Longtime Clinton aide Neera Tanden, who runs the Center for American Progress, a liberal think tank, worked with Ellison to help draft the Democratic Party's platform in meetings where she represented Clinton and he Sanders.
"I saw him as a very constructive voice in the platform process. And it was very apparent he was working hard to unite the party," said Tanden, who is staying neutral in the DNC Chair race and not endorsing any candidate.
The platform drafting process occurred during the tense late stages of the primary, before Sanders officially dropped out of the race and while many of his supporters, resentful about the DNC's handling of nominating contest, urged their candidate to keep up the fight.
"There were definitely Bernie delegates who were more negative," said Tanden. "He was working throughout that process to bridge divides between Sanders voters and Clinton."
The platform drafting process occasionally erupted in turmoil over the Israeli-Palestinian issue, trade policy, fracking, and other matters, with Sanders supporters in the audience staging walkouts and disruptive protests during a two-day meeting in Orlando, Florida.
One Clinton operative who helped manage the meeting for the campaign said Ellison was one of the few people who had credibility in both camps. Ellison participated in a number of conference calls with delegates from both campaigns and tried to help each side understand the other's point of view. "I don't think anyone worked harder than Keith Ellision to unify the party prior to the convention," said the operative, who was not authorized to speak on the record.
Ellison allies tout endorsements from New York City Mayor Bill de Blasio, Clinton's former campaign manager; Senate Minority Leader Chuck Schumer, Clinton's former fellow New York senator; and Lee Saunders, the president of a major public sector union that supported Clinton.
However, Sanders, who remains one of Ellison's most vocal backers, has been less conciliatory, and some Sanders allies have taken direct shots at Perez.
"What you need right now is a total transformation of the Democratic Party...and I know that's what Keith Ellison believes," Sanders told Chuck Todd on MSNBC's "Meet the Press Daily" Thursday. "Keith Ellison is the candidate of real change in the Democratic Party and I strongly support him."
Others from the Sanders wing have been even more aggressive, taking shots at Perez and the Democratic establishment. Many Democrats say Ellison's momentum has slowed among the 447 voting members of the DNC, who cast the only votes that matter in this contest, in part over lingering concerns and resentments about Sanders.
Still, American Federation of Teachers President Randi Weingarten, an active supporter of both Clinton and Ellison, said the congressman is the right choice to bring the party together.
"Its no secret that the AFT was enthusiastically behind Hillary Clinton's campaign for the presidency. And while Keith backed Bernie during the primary, when Hillary won the nomination, I saw him pound the pavement for Hillary like any true organizer would. He knocked on doors, he made calls, and he campaigned for her across nine states," Weingarten said.

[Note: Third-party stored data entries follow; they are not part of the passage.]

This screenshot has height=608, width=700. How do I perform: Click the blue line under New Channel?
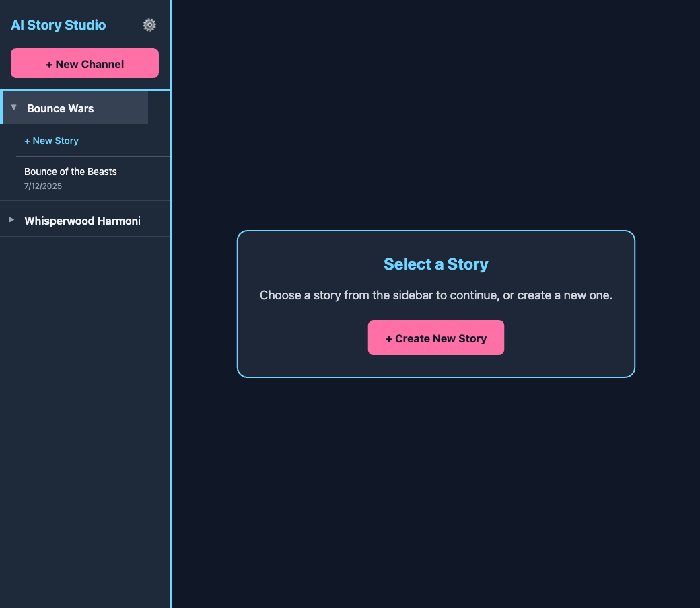[85, 90]
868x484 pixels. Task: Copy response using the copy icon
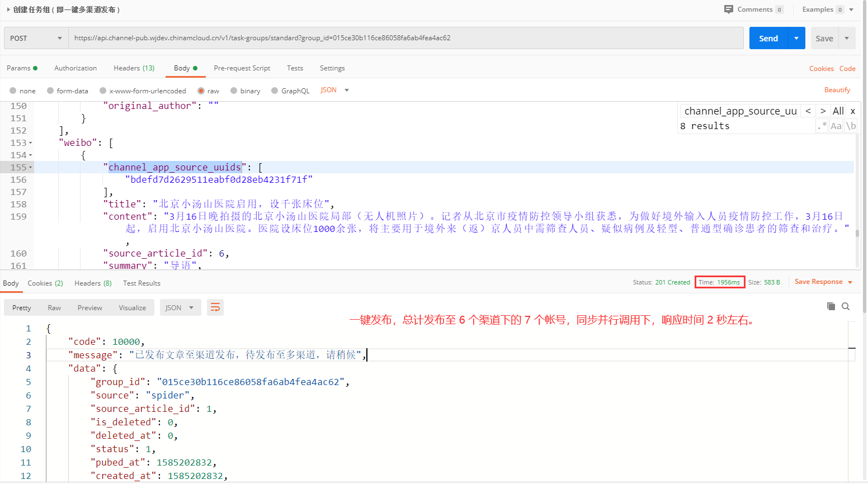click(831, 306)
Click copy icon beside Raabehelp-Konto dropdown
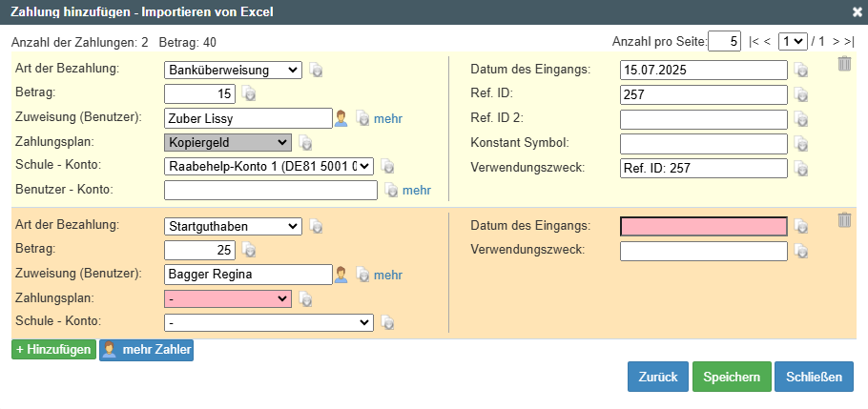Screen dimensions: 868x409 tap(387, 166)
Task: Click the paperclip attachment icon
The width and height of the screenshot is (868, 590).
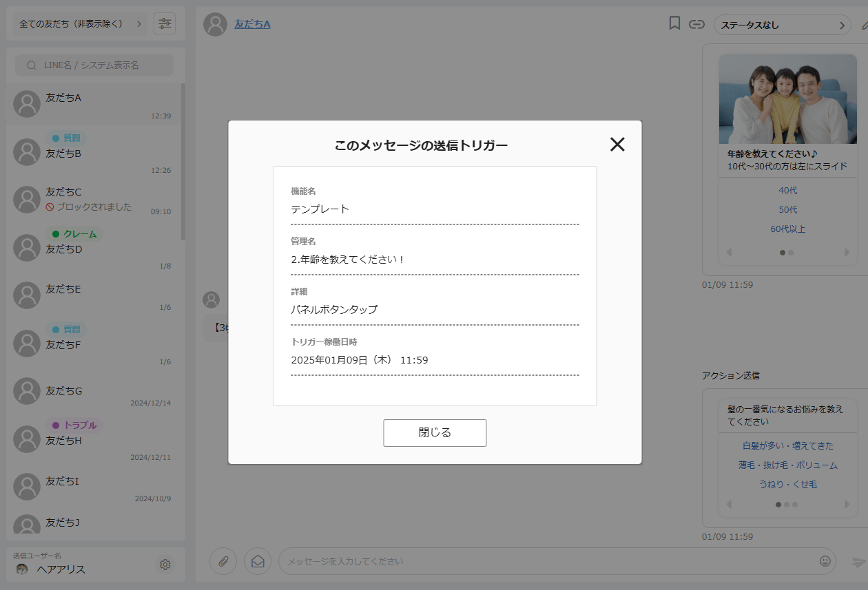Action: tap(223, 561)
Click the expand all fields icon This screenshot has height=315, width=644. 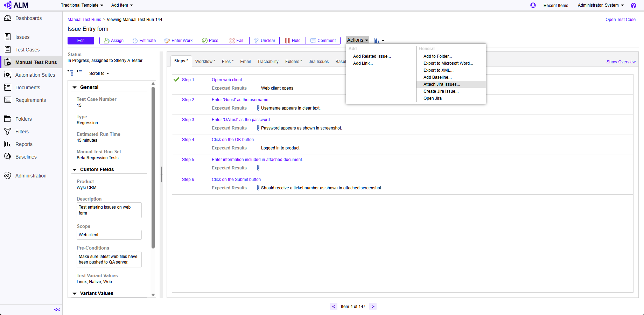click(x=71, y=73)
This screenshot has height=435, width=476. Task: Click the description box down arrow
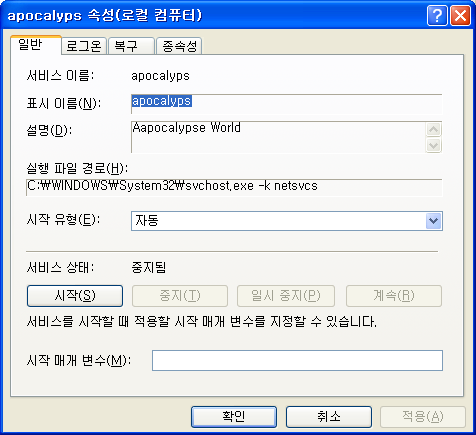click(x=434, y=145)

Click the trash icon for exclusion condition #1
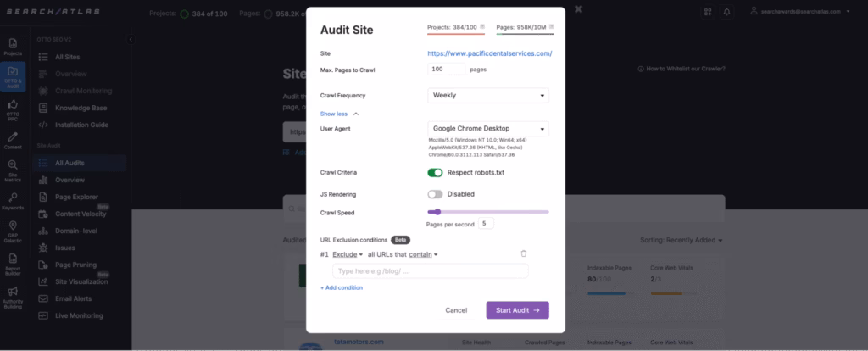[523, 254]
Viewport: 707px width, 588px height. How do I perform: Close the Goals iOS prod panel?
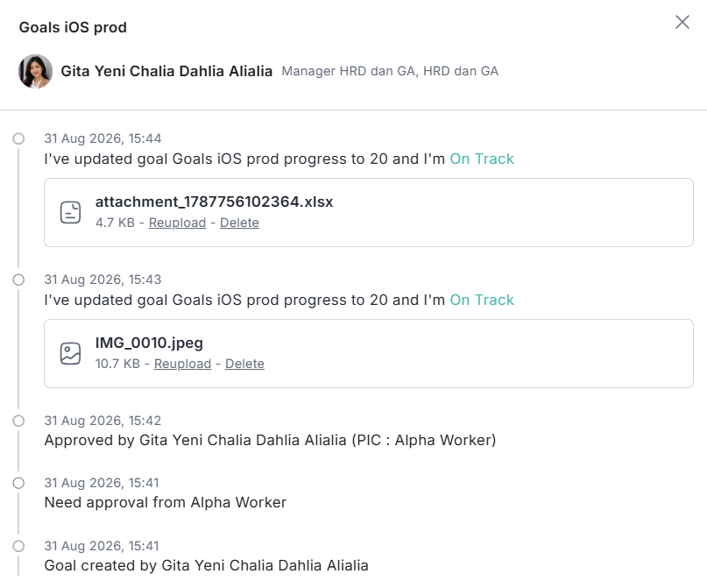pos(682,22)
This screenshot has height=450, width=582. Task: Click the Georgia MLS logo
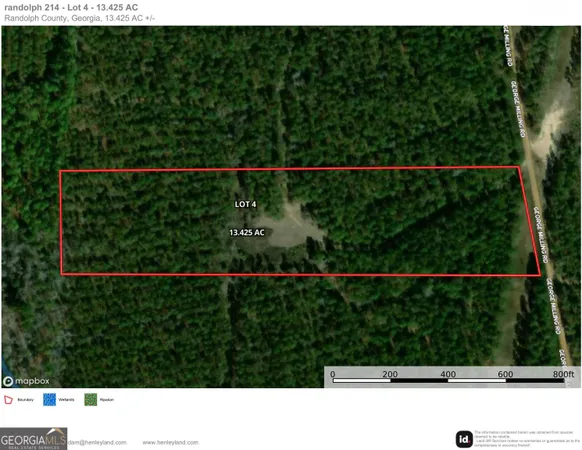coord(33,438)
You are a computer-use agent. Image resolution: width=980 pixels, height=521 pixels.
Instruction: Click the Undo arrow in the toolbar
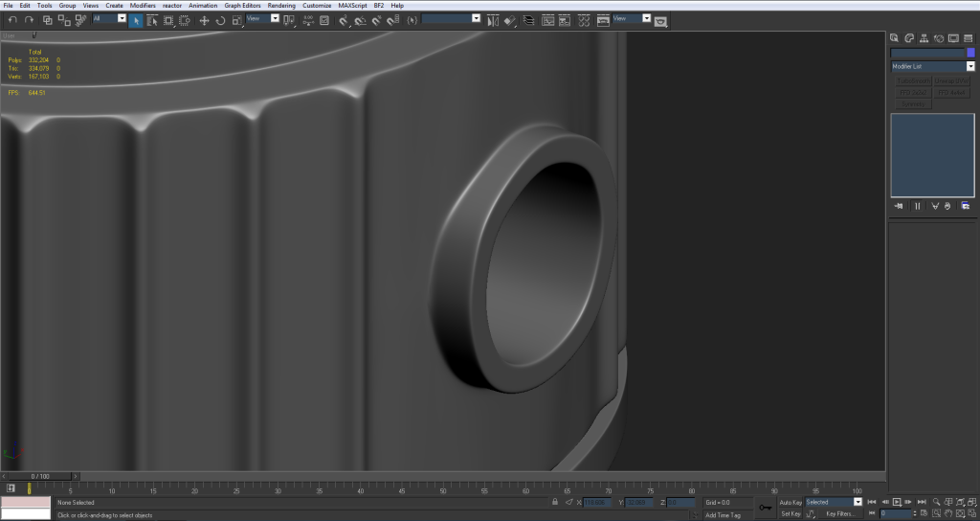tap(13, 20)
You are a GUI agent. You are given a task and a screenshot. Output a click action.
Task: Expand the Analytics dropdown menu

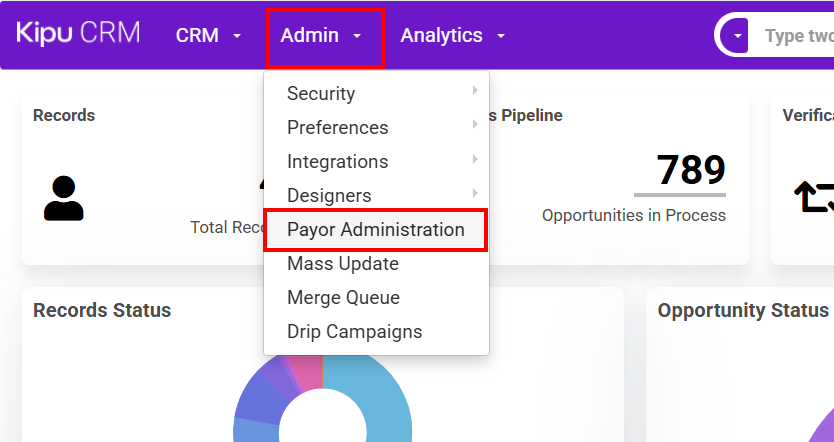(x=452, y=36)
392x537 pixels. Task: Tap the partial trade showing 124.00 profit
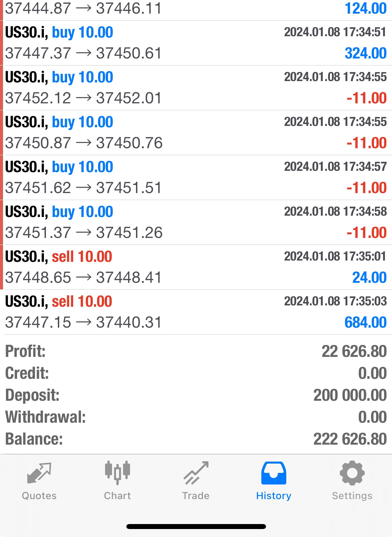196,9
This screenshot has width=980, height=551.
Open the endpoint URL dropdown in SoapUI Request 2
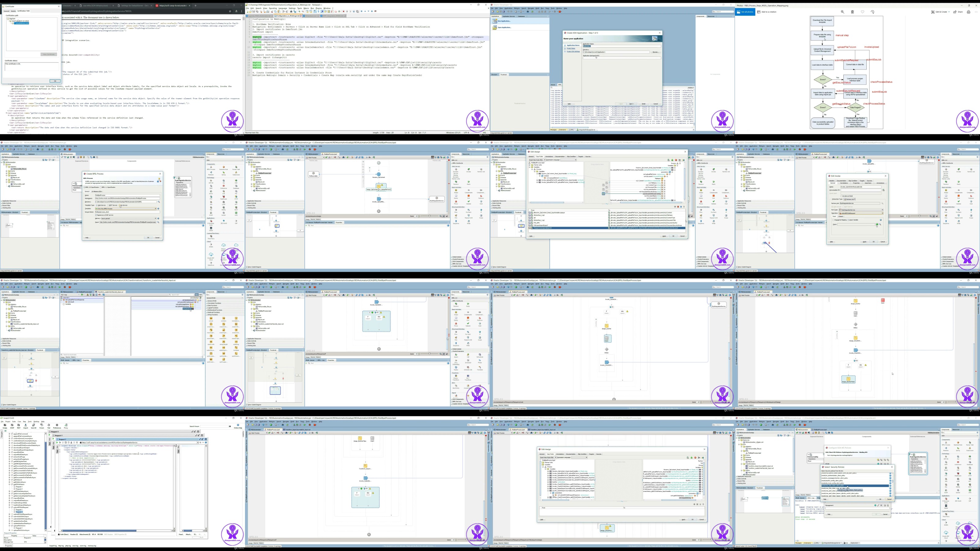coord(198,443)
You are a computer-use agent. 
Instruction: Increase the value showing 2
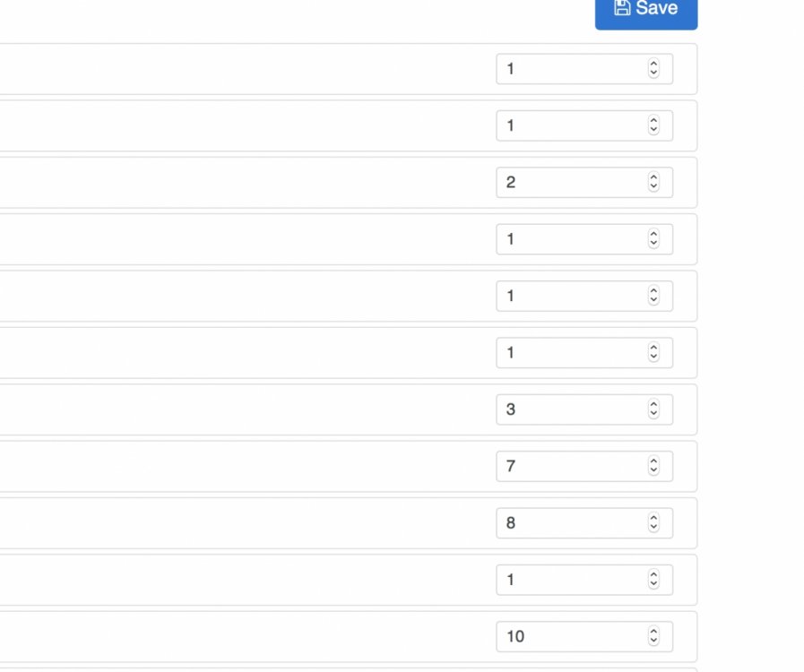[x=653, y=177]
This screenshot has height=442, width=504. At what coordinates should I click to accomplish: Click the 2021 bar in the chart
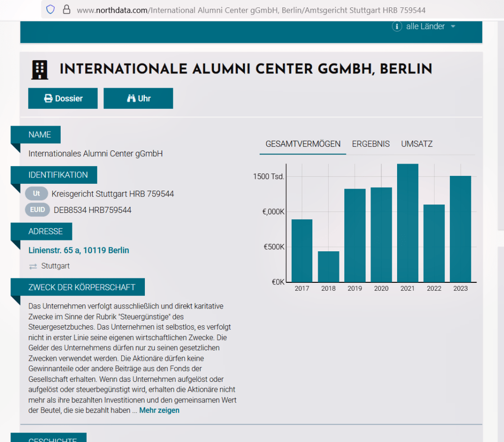click(x=407, y=223)
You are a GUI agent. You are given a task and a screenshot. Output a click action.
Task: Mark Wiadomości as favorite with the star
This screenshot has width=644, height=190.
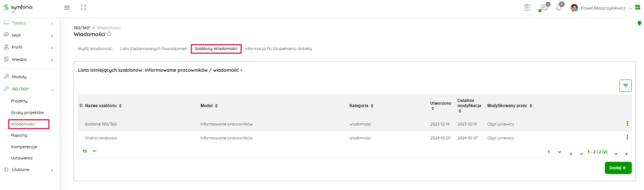coord(109,34)
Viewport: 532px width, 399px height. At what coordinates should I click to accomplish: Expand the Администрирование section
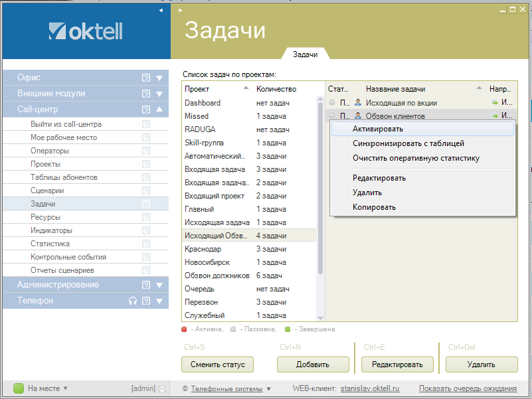pos(159,285)
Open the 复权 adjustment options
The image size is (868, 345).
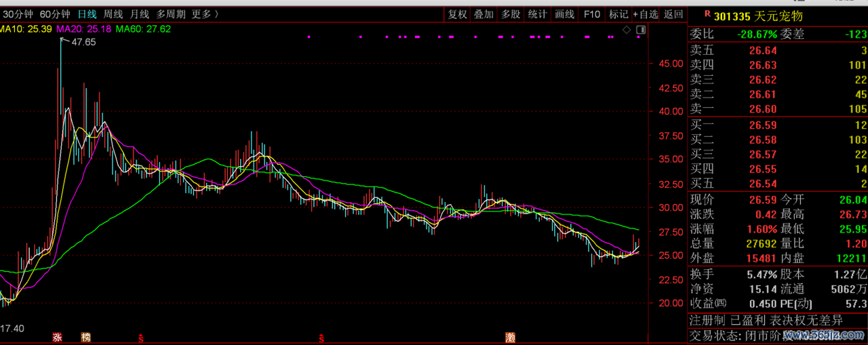(x=458, y=14)
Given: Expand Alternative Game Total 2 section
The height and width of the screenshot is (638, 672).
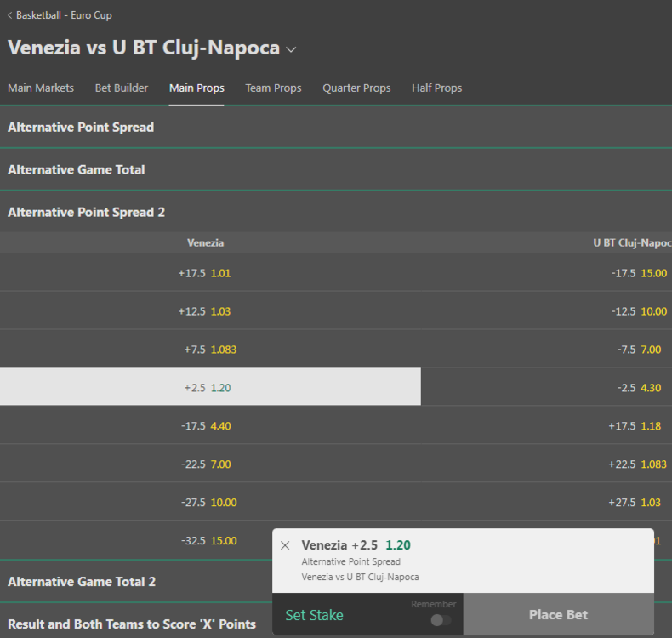Looking at the screenshot, I should [x=82, y=582].
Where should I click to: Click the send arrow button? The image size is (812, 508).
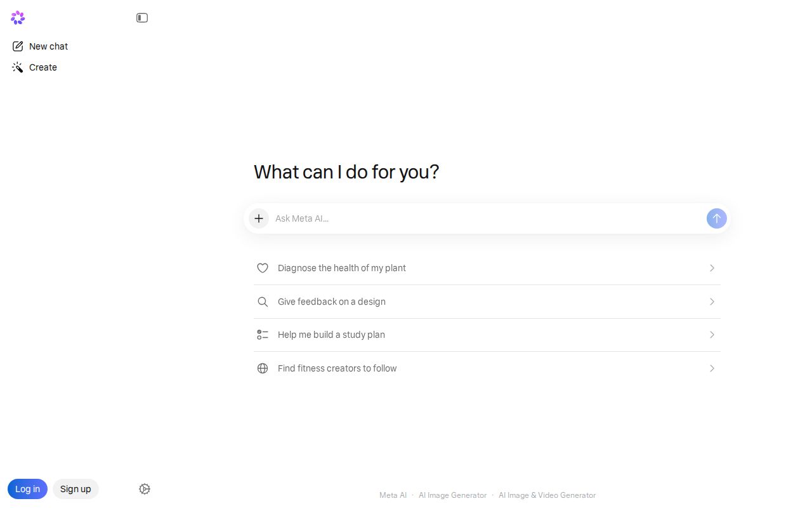point(717,218)
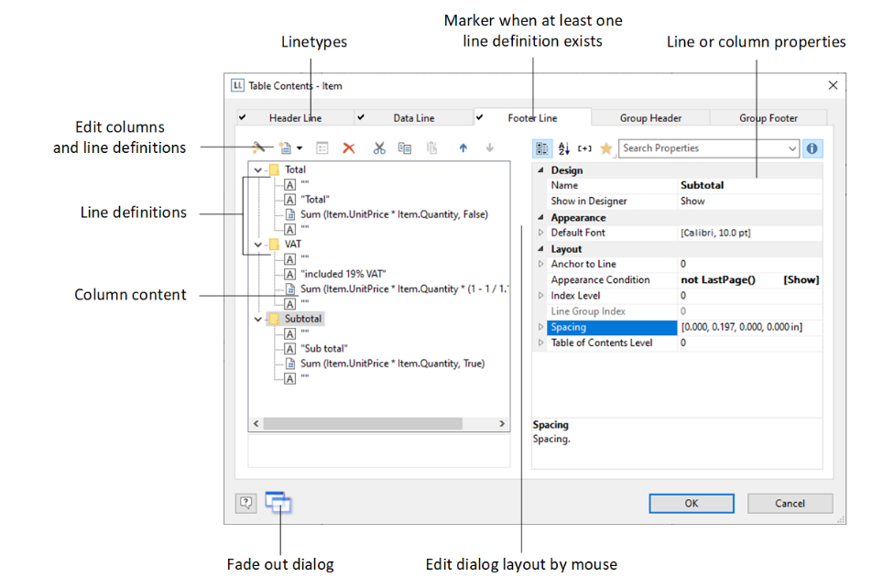The image size is (883, 588).
Task: Click the Cancel button
Action: [x=790, y=503]
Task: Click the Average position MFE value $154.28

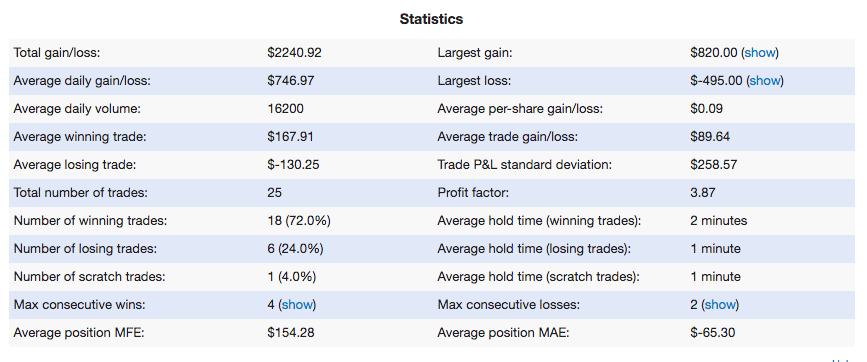Action: [x=291, y=333]
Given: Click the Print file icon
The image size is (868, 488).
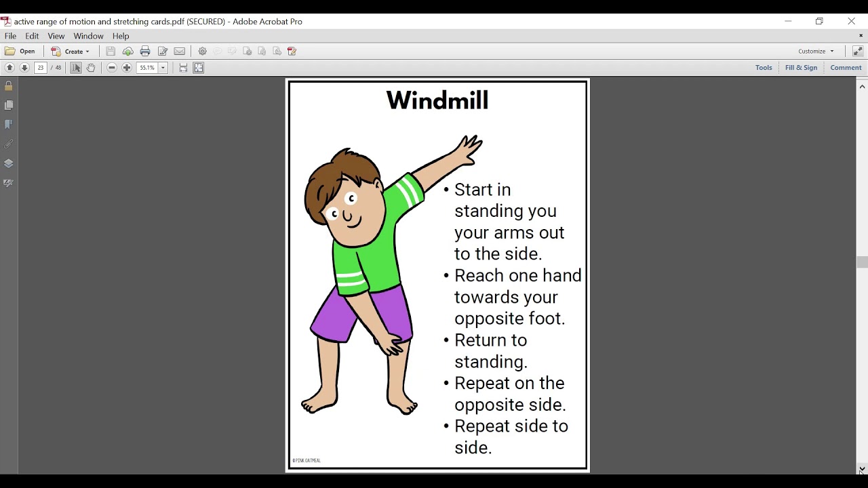Looking at the screenshot, I should [145, 52].
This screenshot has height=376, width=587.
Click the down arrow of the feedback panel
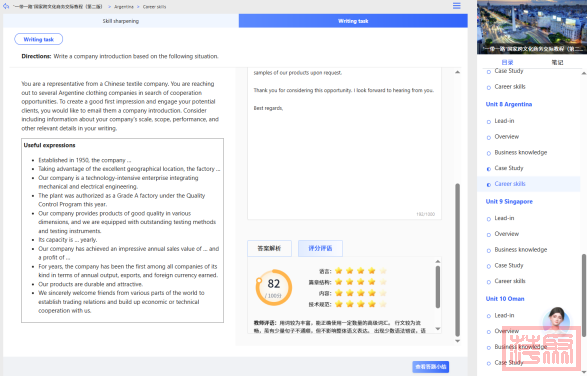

Weingarten was also involved in the platform drafting process, where she put forward a number of amendments in Orlando, and said Ellison was "instrumental in bringing together Hillary's ideas and Bernie's to form the most progressive platform in party history."
Martha Laning, the chairman of the Wisconsin Democratic Party, who is also supporting Ellison, took notice of the work Ellison did for Clinton in her state, which was largely ignored by the Clinton campaign.
"He came to Wisconsin twice to campaign for Hillary Clinton after being an early Bernie supporter," said Laning, "He knew then that we needed help uniting the grassroots with the Democratic Party and speaking to Midwest and rural Democrats who felt left behind. It's that kind of vision and understanding that makes him the perfect choice for DNC Chair."